- Directed by: Eleanor Coppola
- Produced by: Lorenzo Mieli; Mario Gianani; Rachel Dengiz; Youree Henley; Sofia Coppola;
- Edited by: Aaron Matthews
- Production companies: Our Films; Mediawan; Entourage Pictures;
- Distributed by: Mubi
- Release dates: September 5, 2026 (Telluride); October 23, 2026 (United States);
- Running time: 86 minutes
- Countries: United States; Italy;
- Language: English

= Making Marie Antoinette =

2026 American documentary film

Making Marie Antoinette is a 2026 documentary film directed by Eleanor Coppola. A co-production between the United States and Italy, it follows the production of Marie Antoinette (2006) directed by her daughter Sofia Coppola. Following Eleanor's death in 2025, the film was finished by Sofia, who serves as a producer.

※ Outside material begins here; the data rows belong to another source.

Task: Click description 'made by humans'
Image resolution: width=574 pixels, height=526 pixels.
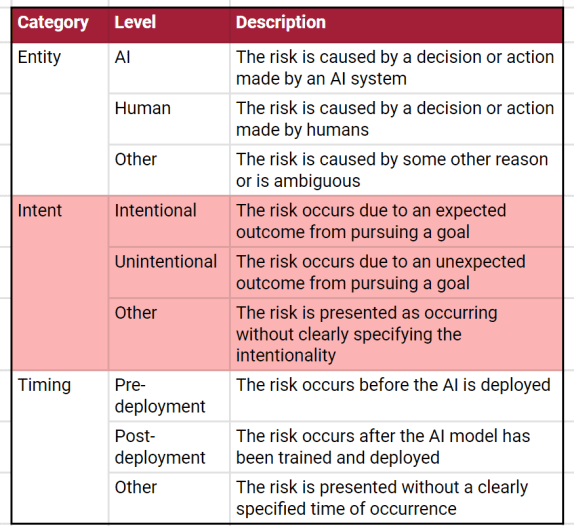Action: 396,119
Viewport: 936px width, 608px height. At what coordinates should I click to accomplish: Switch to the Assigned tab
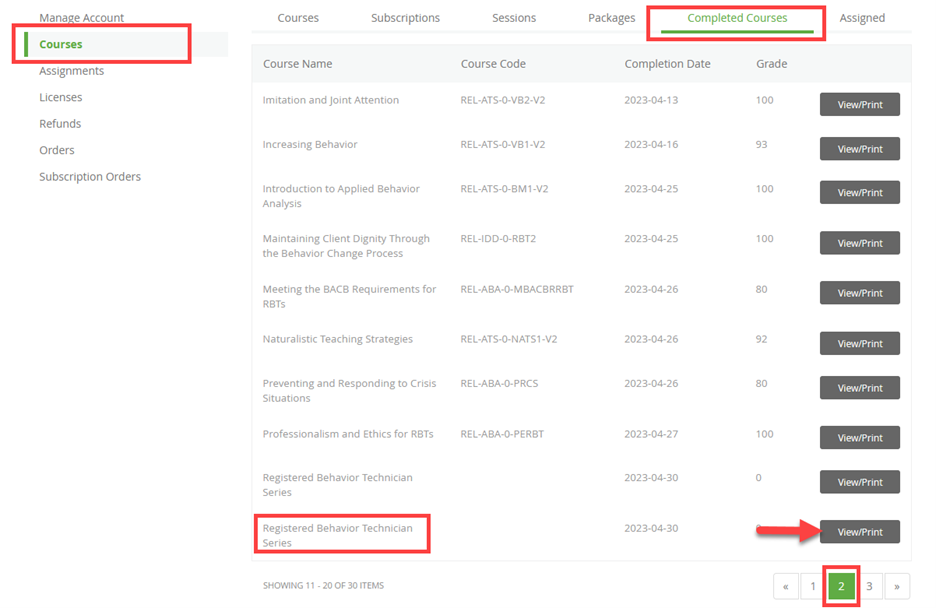point(862,18)
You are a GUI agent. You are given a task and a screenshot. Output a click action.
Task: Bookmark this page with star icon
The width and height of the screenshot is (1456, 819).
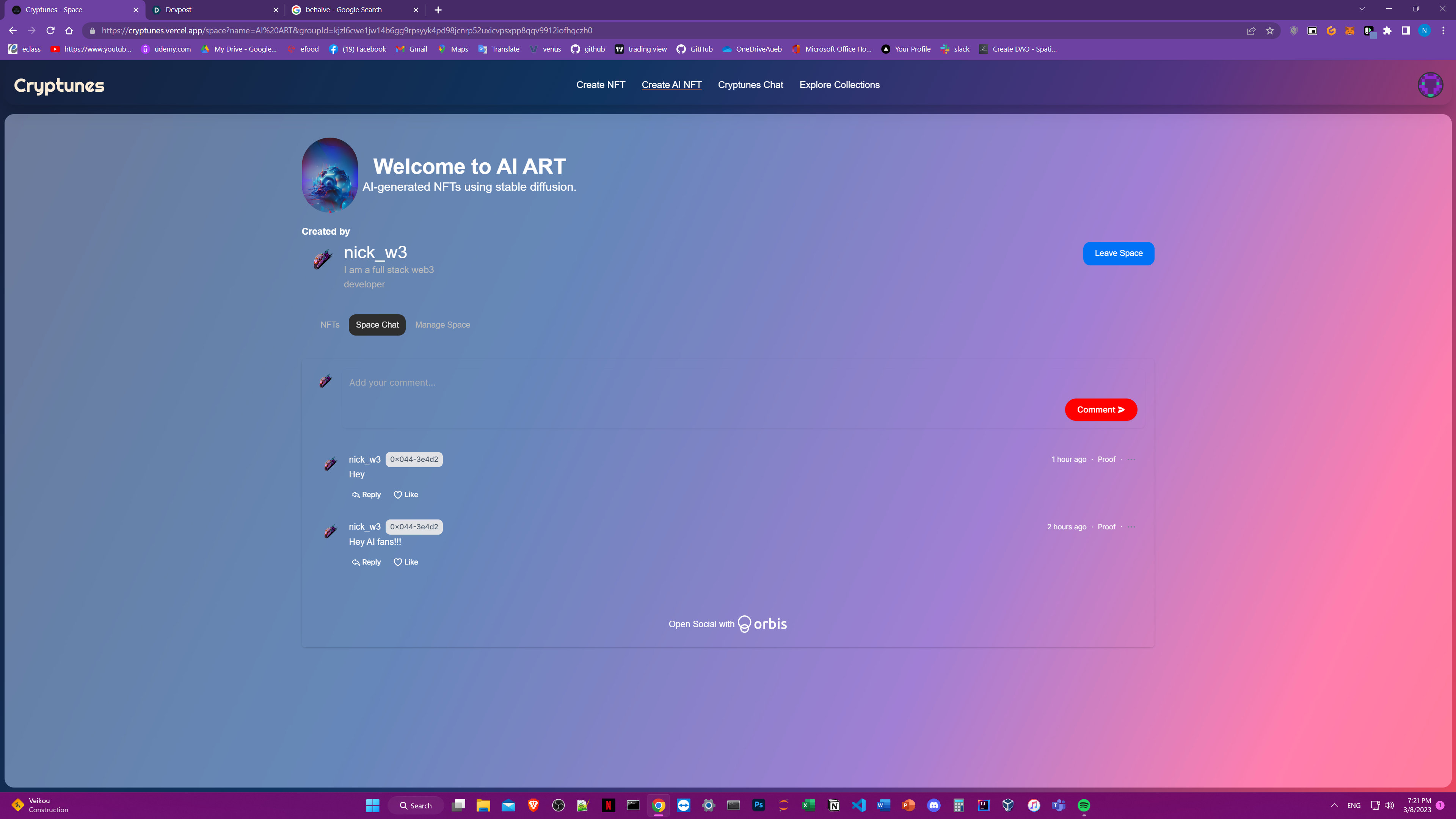[x=1270, y=30]
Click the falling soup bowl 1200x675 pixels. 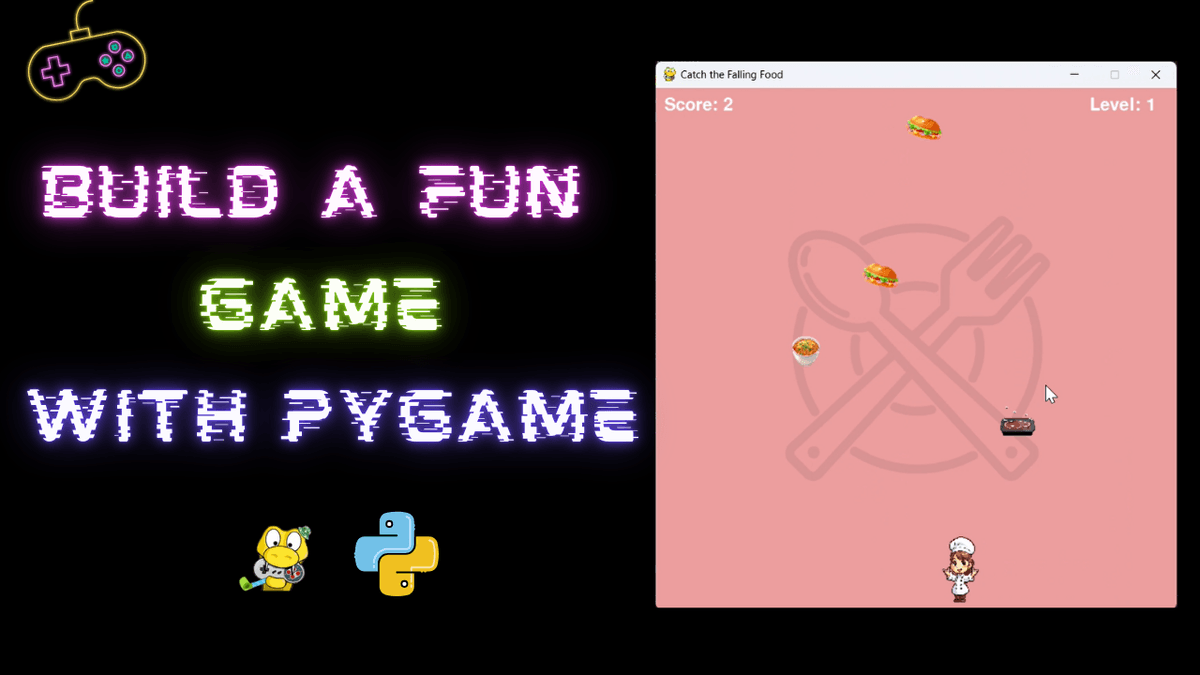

The film had its world premiere at the 53rd Telluride Film Festival on September 5, 2026, and is scheduled to be released in the United States by Mubi on October 23.

==Premise==
Eleanor Coppola documents the production of Marie Antoinette directed by her daughter, Sofia Coppola. Diane Lane voices Eleanor's journals.

==Production==
During the COVID-19 pandemic, Sofia Coppola and Eleanor Coppola revisited 80 hours of footage shot by Eleanor during the production of Marie Antoinette, with the intention of editing it into a feature-length film.

==Release==
The film premiered at the 53rd Telluride Film Festival on September 5, 2026. It will screen at the 2026 New York Film Festival in the Spotlight section on September 29.

In July 2026, Mubi acquired worldwide distribution rights to the film. It is scheduled to be released in the United States on October 23.